The account of the Platonic ideas in the Meno is the simplest and clearest, and we shall best illustrate their nature by giving this first and then comparing the manner in which they are described elsewhere, e.g. in the Phaedrus, Phaedo, Republic; to which may be added the criticism of them in the Parmenides, the personal form which is attributed to them in the Timaeus, the logical character which they assume in the Sophist and Philebus, and the allusion to them in the Laws. In the Cratylus they dawn upon him with the freshness of a newly-discovered thought.

The Meno goes back to a former state of existence, in which men did and suffered good and evil, and received the reward or punishment of them until their sin was purged away and they were allowed to return to earth. This is a tradition of the olden time, to which priests and poets bear witness. The souls of men returning to earth bring back a latent memory of ideas, which were known to them in a former state. The recollection is awakened into life and consciousness by the sight of the things which resemble them on earth. The soul evidently possesses such innate ideas before she has had time to acquire them. This is proved by an experiment tried on one of Meno's slaves, from whom Socrates elicits truths of arithmetic and geometry, which he had never learned in this world. He must therefore have brought them with him from another.
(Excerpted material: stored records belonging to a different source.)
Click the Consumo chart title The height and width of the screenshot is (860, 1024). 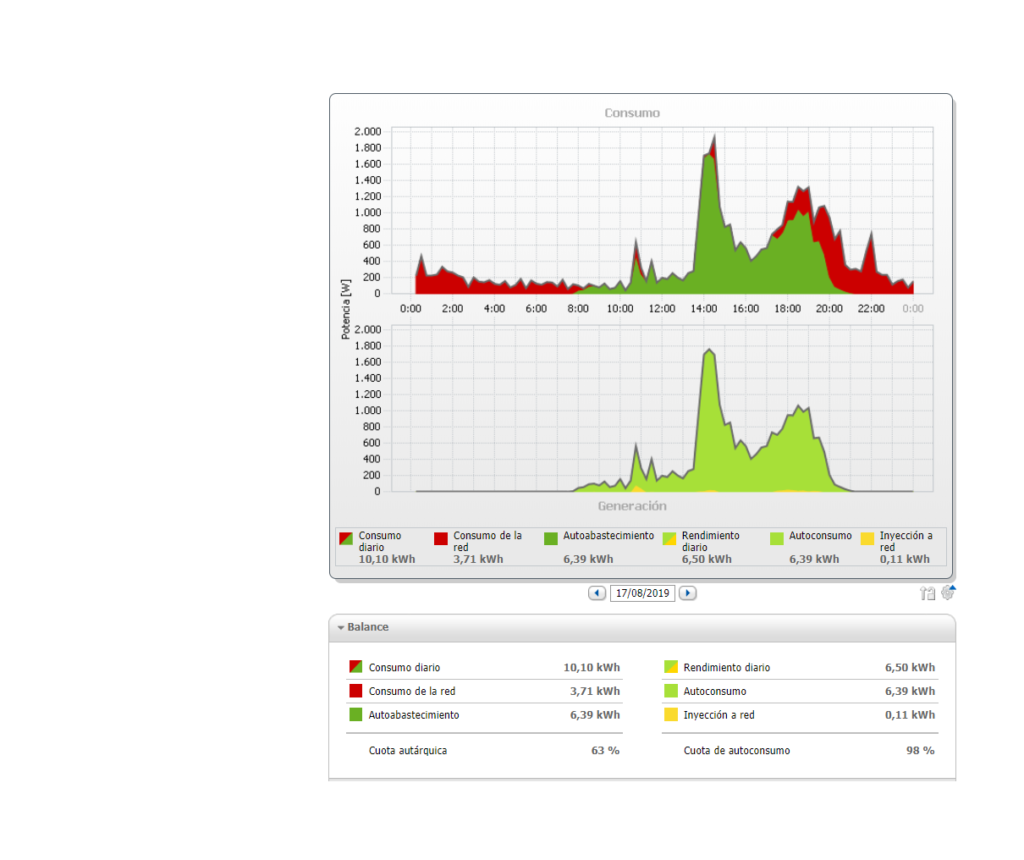632,113
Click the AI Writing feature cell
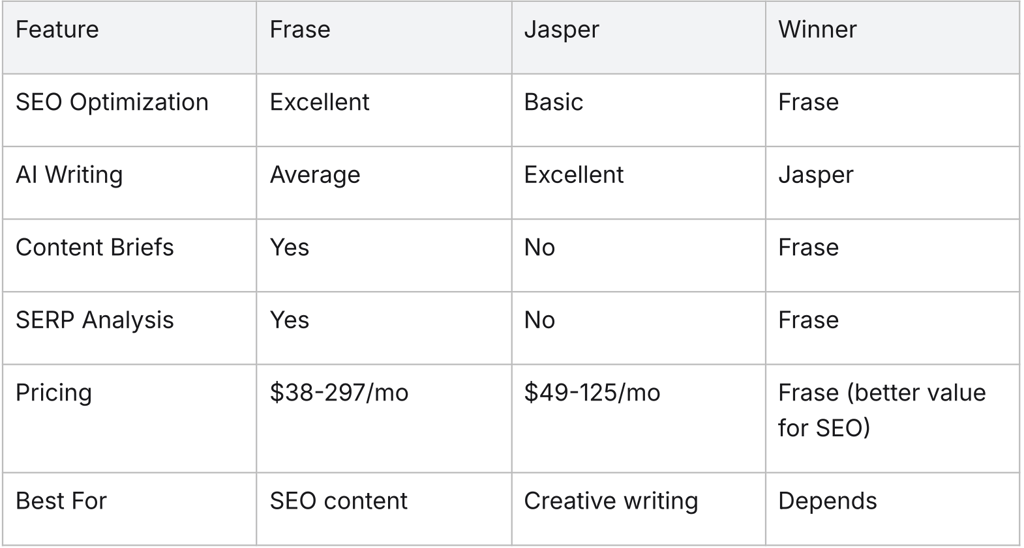 69,175
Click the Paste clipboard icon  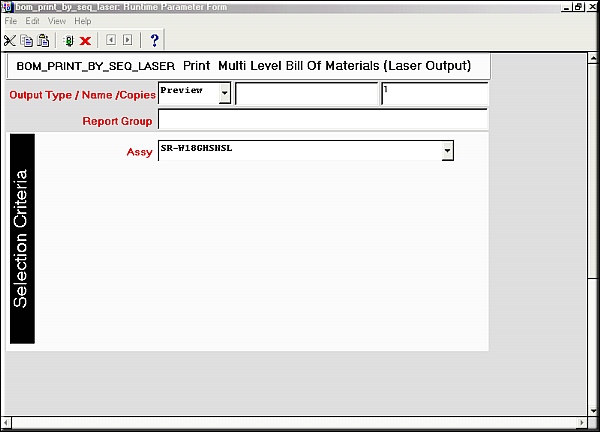point(43,40)
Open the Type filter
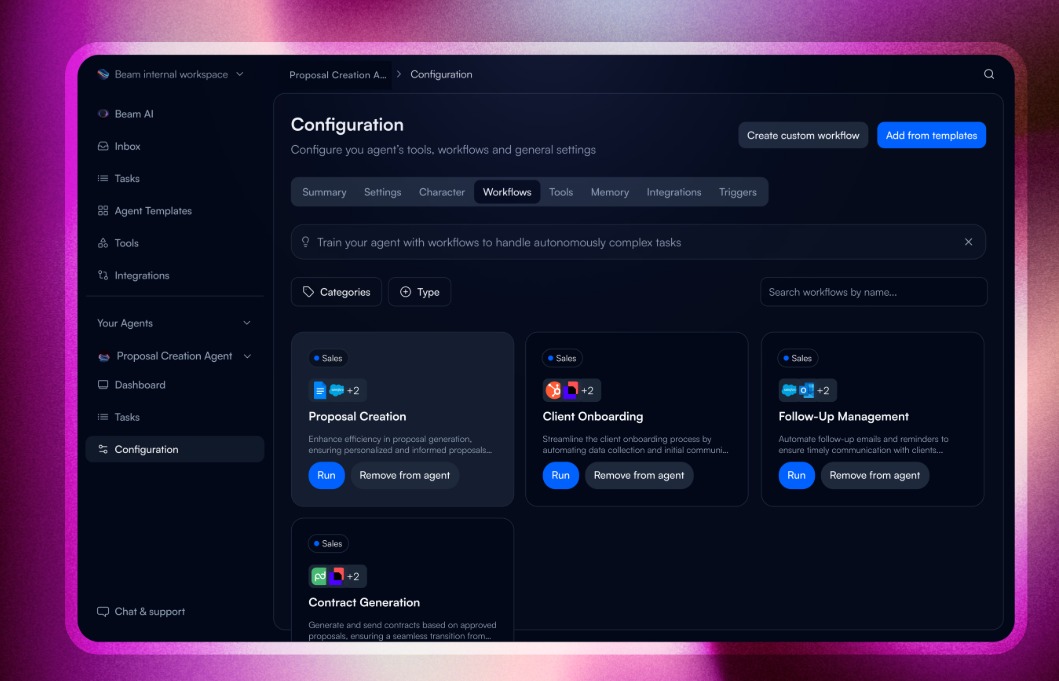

The notion of a previous state of existence is found in the verses of Empedocles and in the fragments of Heracleitus. It was the natural answer to two questions, 'Whence came the soul? What is the origin of evil?' and prevailed far and wide in the east. It found its way into Hellas probably through the medium of Orphic and Pythagorean rites and mysteries. It was easier to think of a former than of a future life, because such a life has really existed for the race though not for the individual, and all men come into the world, if not 'trailing clouds of glory,' at any rate able to enter into the inheritance of the past. In the Phaedrus, as well as in the Meno, it is this former rather than a future life on which Plato is disposed to dwell. There the Gods, and men following in their train, go forth to contemplate the heavens, and are borne round in the revolutions of them. There they see the divine forms of justice, temperance, and the like, in their unchangeable beauty, but not without an effort more than human. The soul of man is likened to a charioteer and two steeds, one mortal, the other immortal. The charioteer and the mortal steed are in fierce conflict; at length the animal principle is finally overpowered, though not extinguished, by the combined energies of the passionate and rational elements. This is one of those passages in Plato which, partaking both of a philosophical and poetical character, is necessarily indistinct and inconsistent. The magnificent figure under which the nature of the soul is described has not much to do with the popular doctrine of the ideas. Yet there is one little trait in the description which shows that they are present to Plato's mind, namely, the remark that the soul, which had seen truths in the form of the universal, cannot again return to the nature of an animal.